* **Work to do**: Starting with the line that contains "Task: Click LoRaWAN" and going on through the end of the entries below, write out each line as one string in a JSON list, leaving out blank lines.

* **Record excerpts**:
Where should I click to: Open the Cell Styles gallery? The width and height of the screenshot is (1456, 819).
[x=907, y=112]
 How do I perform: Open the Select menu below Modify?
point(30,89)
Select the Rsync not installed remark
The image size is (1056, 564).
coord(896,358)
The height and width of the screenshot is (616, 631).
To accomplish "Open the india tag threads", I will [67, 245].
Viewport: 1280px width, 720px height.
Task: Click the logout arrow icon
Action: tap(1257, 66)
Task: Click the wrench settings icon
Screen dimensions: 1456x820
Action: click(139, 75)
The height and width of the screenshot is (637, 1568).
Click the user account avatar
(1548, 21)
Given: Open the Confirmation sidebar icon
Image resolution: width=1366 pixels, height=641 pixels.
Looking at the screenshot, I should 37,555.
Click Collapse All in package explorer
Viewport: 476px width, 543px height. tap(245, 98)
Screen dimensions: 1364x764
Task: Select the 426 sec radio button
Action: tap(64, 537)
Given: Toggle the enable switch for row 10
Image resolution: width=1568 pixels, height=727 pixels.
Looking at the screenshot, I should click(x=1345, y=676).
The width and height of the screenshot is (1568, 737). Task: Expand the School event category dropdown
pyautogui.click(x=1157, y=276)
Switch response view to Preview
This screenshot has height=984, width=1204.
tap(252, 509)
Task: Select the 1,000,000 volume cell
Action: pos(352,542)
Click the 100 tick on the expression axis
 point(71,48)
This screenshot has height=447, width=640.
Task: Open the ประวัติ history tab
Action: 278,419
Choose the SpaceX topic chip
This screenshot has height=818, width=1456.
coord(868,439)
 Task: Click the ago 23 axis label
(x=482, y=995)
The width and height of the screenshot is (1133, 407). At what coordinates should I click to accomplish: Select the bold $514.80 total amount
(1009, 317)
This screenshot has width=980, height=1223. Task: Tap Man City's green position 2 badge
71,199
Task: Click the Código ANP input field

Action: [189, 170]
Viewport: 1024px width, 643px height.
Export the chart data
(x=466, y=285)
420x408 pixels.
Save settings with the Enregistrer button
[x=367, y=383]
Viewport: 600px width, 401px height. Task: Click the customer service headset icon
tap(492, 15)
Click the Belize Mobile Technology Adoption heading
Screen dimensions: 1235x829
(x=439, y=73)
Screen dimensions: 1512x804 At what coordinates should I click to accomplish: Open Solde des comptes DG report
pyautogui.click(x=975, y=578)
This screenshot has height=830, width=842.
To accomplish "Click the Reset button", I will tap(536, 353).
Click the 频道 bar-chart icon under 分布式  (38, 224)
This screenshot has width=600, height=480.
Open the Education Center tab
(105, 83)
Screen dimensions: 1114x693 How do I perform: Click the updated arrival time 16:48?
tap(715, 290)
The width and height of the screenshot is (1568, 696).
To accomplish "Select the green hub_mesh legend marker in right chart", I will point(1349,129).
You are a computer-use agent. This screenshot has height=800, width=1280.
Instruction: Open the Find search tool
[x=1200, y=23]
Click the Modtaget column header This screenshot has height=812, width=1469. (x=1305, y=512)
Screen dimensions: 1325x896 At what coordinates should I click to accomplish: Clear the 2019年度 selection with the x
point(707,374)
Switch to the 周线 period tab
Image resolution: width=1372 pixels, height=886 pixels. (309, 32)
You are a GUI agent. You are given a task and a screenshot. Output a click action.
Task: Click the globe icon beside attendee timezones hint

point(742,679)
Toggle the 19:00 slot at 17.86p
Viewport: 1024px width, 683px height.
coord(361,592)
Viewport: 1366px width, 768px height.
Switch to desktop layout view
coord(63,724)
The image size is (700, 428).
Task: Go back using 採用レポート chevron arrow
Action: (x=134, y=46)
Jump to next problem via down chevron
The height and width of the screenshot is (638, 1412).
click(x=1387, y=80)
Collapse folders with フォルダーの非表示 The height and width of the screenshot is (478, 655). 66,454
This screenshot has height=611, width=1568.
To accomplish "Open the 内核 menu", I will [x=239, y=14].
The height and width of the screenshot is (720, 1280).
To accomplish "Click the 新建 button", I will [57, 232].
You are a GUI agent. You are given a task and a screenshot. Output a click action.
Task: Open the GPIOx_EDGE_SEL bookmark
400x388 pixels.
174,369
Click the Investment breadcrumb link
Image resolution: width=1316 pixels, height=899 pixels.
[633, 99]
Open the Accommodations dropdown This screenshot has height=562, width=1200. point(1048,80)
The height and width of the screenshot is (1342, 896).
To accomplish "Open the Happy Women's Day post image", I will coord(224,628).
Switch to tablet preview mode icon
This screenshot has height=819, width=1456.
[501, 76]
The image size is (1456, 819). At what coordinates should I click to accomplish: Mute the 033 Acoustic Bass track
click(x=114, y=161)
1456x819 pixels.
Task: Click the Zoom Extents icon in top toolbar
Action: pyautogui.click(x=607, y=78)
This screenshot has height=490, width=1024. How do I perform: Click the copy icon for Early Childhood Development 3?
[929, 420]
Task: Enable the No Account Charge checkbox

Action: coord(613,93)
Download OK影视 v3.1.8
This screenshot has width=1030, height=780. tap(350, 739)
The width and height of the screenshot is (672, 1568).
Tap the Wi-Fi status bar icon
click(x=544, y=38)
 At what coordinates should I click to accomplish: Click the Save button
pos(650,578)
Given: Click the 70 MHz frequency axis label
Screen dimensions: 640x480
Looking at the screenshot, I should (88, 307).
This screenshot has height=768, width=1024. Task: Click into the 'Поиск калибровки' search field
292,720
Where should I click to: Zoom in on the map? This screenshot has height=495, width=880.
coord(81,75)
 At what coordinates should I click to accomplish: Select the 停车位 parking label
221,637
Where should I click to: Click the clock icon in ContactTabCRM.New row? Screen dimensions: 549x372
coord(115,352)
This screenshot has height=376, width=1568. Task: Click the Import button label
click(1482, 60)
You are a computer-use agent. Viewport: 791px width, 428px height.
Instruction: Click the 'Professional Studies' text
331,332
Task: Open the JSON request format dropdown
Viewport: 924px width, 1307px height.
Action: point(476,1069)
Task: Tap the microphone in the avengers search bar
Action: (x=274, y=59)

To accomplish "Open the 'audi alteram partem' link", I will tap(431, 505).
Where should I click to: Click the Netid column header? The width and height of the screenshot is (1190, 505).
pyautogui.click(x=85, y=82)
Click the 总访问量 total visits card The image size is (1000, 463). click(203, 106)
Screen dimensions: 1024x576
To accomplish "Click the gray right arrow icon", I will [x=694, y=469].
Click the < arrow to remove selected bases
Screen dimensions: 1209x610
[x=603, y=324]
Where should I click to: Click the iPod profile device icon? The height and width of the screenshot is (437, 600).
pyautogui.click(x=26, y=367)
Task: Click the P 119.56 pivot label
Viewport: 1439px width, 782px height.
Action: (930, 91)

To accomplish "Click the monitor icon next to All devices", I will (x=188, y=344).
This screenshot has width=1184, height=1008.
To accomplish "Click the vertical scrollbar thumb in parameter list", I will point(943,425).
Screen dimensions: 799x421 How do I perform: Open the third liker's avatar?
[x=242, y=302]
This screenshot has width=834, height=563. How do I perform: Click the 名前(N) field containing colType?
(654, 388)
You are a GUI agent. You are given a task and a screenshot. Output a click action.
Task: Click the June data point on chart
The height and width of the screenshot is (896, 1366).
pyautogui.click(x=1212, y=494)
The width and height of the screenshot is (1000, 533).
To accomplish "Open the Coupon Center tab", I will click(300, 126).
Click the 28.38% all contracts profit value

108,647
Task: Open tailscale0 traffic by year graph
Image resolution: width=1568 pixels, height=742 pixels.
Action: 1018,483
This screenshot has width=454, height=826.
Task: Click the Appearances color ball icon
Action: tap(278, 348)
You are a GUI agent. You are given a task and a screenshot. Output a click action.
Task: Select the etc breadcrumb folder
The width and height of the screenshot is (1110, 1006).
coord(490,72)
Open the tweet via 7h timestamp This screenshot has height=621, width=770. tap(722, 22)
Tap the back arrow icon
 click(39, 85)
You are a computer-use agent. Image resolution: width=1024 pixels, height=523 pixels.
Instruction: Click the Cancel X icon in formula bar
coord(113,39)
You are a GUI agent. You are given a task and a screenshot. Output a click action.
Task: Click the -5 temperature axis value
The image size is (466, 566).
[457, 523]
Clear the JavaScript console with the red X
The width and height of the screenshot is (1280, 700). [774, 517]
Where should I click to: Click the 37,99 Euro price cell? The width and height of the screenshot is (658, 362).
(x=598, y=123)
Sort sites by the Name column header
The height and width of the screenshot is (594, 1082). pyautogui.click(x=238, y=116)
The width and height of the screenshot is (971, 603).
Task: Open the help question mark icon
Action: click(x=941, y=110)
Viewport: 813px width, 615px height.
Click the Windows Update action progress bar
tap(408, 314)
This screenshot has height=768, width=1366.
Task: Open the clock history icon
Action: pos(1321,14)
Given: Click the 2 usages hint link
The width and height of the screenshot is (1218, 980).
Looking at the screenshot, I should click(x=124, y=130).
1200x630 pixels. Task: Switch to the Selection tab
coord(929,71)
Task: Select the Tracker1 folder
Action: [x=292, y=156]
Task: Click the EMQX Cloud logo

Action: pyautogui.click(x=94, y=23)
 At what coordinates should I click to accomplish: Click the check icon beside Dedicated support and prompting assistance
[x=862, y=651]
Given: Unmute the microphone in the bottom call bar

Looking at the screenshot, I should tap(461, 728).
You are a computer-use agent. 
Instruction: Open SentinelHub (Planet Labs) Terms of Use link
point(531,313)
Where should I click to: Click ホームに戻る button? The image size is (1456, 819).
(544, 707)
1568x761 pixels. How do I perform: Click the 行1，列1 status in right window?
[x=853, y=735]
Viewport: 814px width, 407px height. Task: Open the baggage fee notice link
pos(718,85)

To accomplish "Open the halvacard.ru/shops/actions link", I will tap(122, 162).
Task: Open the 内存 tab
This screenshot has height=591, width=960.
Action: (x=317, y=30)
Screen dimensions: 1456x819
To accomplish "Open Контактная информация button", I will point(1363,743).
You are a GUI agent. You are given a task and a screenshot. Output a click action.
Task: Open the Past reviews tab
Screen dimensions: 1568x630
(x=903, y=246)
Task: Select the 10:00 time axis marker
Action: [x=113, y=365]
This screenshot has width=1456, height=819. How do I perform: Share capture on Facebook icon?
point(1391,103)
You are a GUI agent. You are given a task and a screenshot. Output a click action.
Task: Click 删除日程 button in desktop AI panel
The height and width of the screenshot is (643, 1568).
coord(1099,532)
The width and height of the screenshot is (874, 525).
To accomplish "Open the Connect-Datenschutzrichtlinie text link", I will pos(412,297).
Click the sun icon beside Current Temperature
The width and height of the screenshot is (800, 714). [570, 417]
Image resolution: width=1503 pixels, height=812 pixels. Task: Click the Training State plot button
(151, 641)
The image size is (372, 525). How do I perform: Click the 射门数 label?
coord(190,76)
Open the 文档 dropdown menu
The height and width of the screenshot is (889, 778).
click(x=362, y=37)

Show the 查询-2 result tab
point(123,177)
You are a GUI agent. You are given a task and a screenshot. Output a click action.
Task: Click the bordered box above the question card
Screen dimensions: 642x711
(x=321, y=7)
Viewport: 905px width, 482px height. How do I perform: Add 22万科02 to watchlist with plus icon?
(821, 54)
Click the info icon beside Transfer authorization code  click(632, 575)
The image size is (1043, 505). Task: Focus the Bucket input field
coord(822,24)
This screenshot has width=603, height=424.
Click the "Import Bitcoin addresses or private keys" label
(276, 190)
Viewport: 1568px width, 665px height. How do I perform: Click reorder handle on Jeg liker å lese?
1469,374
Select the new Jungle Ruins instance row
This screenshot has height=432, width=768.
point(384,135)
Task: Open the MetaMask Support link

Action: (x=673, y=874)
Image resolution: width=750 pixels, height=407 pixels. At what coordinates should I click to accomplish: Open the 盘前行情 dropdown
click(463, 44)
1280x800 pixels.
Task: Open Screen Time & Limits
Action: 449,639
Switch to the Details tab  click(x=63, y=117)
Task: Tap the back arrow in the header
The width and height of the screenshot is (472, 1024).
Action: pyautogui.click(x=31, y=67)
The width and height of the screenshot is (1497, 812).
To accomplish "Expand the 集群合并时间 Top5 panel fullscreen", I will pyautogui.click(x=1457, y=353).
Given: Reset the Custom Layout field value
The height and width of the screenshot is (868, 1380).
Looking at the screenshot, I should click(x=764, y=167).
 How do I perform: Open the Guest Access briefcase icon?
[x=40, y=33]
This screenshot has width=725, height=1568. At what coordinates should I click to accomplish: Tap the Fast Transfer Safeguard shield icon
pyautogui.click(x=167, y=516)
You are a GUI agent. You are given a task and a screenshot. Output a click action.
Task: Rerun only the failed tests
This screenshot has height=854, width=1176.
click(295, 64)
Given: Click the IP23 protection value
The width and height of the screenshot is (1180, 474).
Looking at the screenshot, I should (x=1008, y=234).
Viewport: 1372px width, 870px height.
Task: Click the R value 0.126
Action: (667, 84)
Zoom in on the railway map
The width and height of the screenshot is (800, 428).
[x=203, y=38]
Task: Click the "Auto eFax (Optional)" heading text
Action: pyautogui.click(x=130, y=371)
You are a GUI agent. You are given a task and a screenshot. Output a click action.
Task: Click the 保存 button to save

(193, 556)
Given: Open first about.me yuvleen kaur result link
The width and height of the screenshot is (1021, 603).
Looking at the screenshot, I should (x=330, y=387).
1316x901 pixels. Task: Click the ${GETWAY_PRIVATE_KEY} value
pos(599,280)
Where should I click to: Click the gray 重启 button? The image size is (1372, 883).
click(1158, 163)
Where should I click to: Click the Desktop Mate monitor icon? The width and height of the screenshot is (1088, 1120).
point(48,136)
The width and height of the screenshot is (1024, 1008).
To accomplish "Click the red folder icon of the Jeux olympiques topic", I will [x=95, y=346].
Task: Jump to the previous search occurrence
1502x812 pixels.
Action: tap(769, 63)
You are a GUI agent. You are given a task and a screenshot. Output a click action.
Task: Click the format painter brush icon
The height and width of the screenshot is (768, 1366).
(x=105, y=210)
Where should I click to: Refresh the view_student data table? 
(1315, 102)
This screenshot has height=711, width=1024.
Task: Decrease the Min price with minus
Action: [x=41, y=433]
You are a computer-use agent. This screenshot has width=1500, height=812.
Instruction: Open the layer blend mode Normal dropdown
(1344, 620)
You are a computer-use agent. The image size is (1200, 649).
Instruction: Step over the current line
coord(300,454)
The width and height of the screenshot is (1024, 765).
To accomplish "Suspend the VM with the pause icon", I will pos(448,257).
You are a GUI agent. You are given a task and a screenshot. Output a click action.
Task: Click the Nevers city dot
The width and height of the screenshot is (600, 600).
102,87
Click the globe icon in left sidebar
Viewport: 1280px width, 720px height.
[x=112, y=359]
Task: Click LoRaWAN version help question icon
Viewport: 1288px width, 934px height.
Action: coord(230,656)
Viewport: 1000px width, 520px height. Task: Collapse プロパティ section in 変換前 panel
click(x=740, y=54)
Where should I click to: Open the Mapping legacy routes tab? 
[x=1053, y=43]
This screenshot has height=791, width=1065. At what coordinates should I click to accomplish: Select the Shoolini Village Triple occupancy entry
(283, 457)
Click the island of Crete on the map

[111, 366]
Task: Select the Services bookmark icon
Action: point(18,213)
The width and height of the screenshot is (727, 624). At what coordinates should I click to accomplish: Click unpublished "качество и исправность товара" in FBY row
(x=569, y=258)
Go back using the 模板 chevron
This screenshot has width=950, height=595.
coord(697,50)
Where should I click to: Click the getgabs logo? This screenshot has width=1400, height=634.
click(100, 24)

* **Output**:
[
  "Task: Click LoRaWAN version help question icon",
  "Viewport: 1288px width, 934px height.",
  "Action: coord(230,656)",
  "Viewport: 1000px width, 520px height. Task: Collapse プロパティ section in 変換前 panel",
  "click(x=740, y=54)",
  "Where should I click to: Open the Mapping legacy routes tab? ",
  "[x=1053, y=43]",
  "This screenshot has height=791, width=1065. At what coordinates should I click to accomplish: Select the Shoolini Village Triple occupancy entry",
  "(283, 457)",
  "Click the island of Crete on the map",
  "[111, 366]",
  "Task: Select the Services bookmark icon",
  "Action: point(18,213)",
  "The width and height of the screenshot is (727, 624). At what coordinates should I click to accomplish: Click unpublished \"качество и исправность товара\" in FBY row",
  "(x=569, y=258)",
  "Go back using the 模板 chevron",
  "This screenshot has width=950, height=595.",
  "coord(697,50)",
  "Where should I click to: Click the getgabs logo? This screenshot has width=1400, height=634.",
  "click(100, 24)"
]